This tater tot casserole recipe is one that I have been making since I was married 25 years ago. I got it originally from a friend and then made my own changes to the original. It is one of my husbands favorite dishes.
When we were first married, I would make the whole pan all the time and then we would take the leftovers to work for lunches. I must say, I did get my fill of the casserole back then, but my hubby has never tired of it. I still surprise him with it occasionally since he loves it so much. It is one of those dishes that doesn’t photograph extremely well, but it very tasty.
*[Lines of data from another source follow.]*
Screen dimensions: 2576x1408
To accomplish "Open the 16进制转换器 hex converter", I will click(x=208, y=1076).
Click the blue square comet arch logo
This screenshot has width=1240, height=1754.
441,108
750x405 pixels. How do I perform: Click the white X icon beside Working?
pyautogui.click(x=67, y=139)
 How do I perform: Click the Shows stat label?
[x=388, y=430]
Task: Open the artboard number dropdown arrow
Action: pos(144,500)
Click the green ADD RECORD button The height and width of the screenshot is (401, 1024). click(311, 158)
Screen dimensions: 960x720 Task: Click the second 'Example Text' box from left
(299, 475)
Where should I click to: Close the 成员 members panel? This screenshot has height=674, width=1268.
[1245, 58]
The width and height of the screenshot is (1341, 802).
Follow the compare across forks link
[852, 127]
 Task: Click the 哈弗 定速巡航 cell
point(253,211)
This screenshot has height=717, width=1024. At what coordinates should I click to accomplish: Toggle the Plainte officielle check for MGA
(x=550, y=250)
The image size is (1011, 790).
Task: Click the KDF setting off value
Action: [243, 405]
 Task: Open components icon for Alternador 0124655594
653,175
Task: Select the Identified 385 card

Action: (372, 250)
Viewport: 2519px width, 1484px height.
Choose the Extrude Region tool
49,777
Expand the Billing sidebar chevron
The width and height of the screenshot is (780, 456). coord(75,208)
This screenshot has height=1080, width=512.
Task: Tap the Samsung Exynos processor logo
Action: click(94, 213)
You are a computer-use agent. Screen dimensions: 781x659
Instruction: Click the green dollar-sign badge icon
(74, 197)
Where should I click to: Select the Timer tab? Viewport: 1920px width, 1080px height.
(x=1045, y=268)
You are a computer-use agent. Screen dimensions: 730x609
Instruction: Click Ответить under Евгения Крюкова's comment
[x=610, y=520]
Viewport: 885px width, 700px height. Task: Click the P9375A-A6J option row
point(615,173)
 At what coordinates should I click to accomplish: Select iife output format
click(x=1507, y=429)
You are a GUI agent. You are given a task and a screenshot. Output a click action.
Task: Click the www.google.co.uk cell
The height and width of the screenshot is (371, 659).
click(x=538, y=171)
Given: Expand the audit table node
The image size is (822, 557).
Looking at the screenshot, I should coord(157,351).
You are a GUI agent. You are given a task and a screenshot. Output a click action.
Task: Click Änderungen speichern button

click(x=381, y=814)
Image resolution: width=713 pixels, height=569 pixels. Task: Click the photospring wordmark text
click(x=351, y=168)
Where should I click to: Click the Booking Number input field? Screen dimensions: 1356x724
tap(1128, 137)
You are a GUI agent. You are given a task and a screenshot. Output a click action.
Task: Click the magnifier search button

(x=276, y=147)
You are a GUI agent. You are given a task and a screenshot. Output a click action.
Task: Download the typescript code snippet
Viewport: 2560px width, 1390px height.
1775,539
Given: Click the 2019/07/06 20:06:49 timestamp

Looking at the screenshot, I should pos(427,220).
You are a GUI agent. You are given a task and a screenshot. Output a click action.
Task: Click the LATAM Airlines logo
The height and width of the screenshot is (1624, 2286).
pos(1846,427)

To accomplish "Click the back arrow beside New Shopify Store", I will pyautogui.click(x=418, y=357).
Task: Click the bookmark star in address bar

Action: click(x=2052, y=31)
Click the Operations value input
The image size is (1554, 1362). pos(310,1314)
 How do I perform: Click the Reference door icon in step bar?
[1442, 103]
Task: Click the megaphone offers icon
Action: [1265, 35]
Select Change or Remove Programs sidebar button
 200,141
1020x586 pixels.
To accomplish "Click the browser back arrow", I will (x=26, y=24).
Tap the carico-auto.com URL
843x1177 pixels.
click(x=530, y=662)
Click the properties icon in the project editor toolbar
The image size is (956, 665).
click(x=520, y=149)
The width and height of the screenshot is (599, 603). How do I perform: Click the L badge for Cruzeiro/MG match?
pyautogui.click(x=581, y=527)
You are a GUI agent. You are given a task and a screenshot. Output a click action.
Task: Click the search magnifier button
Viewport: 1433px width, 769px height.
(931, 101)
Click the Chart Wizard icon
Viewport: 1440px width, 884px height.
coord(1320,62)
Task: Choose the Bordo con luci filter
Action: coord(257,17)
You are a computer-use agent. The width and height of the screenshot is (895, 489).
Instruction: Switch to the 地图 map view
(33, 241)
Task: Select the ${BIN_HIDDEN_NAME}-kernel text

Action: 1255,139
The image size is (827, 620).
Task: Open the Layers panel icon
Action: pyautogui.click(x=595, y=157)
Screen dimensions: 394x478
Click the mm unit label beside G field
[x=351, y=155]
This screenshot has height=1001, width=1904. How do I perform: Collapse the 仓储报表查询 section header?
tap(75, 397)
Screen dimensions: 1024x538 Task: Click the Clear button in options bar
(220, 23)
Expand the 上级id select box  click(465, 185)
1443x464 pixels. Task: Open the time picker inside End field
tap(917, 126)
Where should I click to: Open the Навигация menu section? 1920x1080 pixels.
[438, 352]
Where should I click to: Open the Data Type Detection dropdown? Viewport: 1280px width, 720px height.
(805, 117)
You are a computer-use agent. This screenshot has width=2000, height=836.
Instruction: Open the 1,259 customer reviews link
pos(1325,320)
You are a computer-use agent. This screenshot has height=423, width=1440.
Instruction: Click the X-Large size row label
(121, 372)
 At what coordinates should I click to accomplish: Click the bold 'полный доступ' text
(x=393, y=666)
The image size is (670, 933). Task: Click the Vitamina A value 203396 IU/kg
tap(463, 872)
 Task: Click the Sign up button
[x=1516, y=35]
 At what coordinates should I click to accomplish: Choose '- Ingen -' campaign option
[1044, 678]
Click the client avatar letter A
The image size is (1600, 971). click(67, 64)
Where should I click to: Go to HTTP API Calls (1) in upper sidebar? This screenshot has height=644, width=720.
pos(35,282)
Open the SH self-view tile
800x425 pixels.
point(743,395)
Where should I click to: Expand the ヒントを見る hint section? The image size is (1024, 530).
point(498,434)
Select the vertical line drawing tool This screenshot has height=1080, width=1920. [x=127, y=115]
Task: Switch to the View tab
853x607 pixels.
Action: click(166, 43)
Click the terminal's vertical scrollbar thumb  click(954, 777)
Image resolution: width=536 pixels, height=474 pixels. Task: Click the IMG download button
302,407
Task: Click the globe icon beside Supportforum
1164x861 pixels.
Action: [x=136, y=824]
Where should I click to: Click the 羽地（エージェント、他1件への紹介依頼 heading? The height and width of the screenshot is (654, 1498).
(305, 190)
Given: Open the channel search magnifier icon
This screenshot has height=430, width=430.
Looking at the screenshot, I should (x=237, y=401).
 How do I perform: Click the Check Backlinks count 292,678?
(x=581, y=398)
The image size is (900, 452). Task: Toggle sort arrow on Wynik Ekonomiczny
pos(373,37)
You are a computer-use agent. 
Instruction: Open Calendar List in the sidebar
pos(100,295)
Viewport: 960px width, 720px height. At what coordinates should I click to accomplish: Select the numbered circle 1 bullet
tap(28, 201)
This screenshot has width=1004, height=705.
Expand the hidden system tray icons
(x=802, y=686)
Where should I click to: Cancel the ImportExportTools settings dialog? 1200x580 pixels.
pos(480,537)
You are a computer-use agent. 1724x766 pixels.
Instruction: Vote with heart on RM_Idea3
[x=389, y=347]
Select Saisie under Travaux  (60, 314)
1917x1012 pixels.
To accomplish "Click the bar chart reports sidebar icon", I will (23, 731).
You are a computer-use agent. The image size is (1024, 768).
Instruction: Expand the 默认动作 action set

The tater tots are the base of the casserole. They then get covered with corn and a creamy ground beef sauce. Finally, it’s finished off with ooey gooey melty cheese!
- 1 lb. ground beef
- 1/4 cup chopped onion
- 2 (10 3/4 oz) cans cream of mushroom soup
- 1 cup milk
- 1 (32 oz) pkg tater tots
- 1 (15 oz) can corn, drained
- 2 cups shredded cheese
- Preheat oven to 375 degrees.
- In a skillet, brown ground beef with onion until fully cooked; drain of grease.
- Add soup and milk to meat mixed and stir until well combined; set aside.
- Spray a 9 x 13 inch baking dish with cooking spray and place tater tots in the bottom of the prepared pan.
- Sprinkle corn over the tater tots and then pour meat mixture over the corn and tater tots.
- Sprinkle with cheese and cover with foil. Bake for 35 minutes at 375. Remove foil and place back in the oven for a few minutes until the cheese is bubbly.